▶ [SUPPLIED TEXT]

How To Replace A Caned Chair Seat
If you have a damaged cane chair, you don't have to discard it. The cane material used to make the chair comes from the outer skin of the rattan stalk, which is native to Africa and Asia. It is stripped and woven into seats by hand. The wood parts of the chair commonly last longer than the cane seats. Follow these steps to replace the chair seat.
Prepare to Fix the Cane Chair
To fix the cane chair, gather:
- work gloves
- tape measure
- paint brush
- flat-blade screwdriver or chisel
- utility knife
- 80-grit sandpaper
- wood punch
- wood wedges
- wood glue
- replacement seat
Determine if the chair is machine or hand-woven since machine-made seats are easier to replace. Machine-woven chairs have a wood frame inserted into a groove connected by a spline, which resembles a ribbon. Hand-woven seat commonly requires a professional service.
Remove the Old Seat
Lay the chair on a surface where you can work comfortably. Measure the length and width of the seat and buy a replacement with two extra inches on each side and a new spline two inches longer than the width, or trim it to fit. Let the new cane material soak for an hour to make it more flexible, and soak the spline for fifteen minutes.
While the new material soaks, use the utility knife to trim the damaged seat fabric, inserting the knife along the spline to break the adhesive and cane left in the grooves. Insert a wood chisel or screwdriver blade under the spline at a twenty-degree angle, and tap to release it, being careful not to cut the wood.

▶ [PROVIDED DATA]
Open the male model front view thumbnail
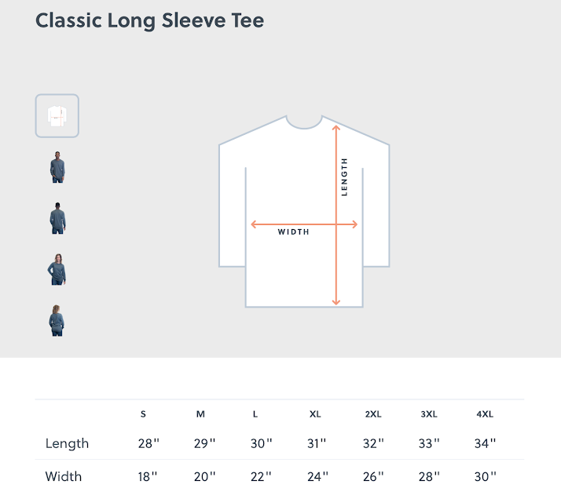pyautogui.click(x=57, y=167)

▶ [WHAT TO PRODUCE] Copy everything from "Prepare to Fix" down to "a professional service." in the cane chair guide, changing "utility knife" to "box cutter" wherever it appears.

▶ [ANSWER FOR THE TASK]
Prepare to Fix the Cane Chair
To fix the cane chair, gather:
- work gloves
- tape measure
- paint brush
- flat-blade screwdriver or chisel
- box cutter
- 80-grit sandpaper
- wood punch
- wood wedges
- wood glue
- replacement seat
Determine if the chair is machine or hand-woven since machine-made seats are easier to replace. Machine-woven chairs have a wood frame inserted into a groove connected by a spline, which resembles a ribbon. Hand-woven seat commonly requires a professional service.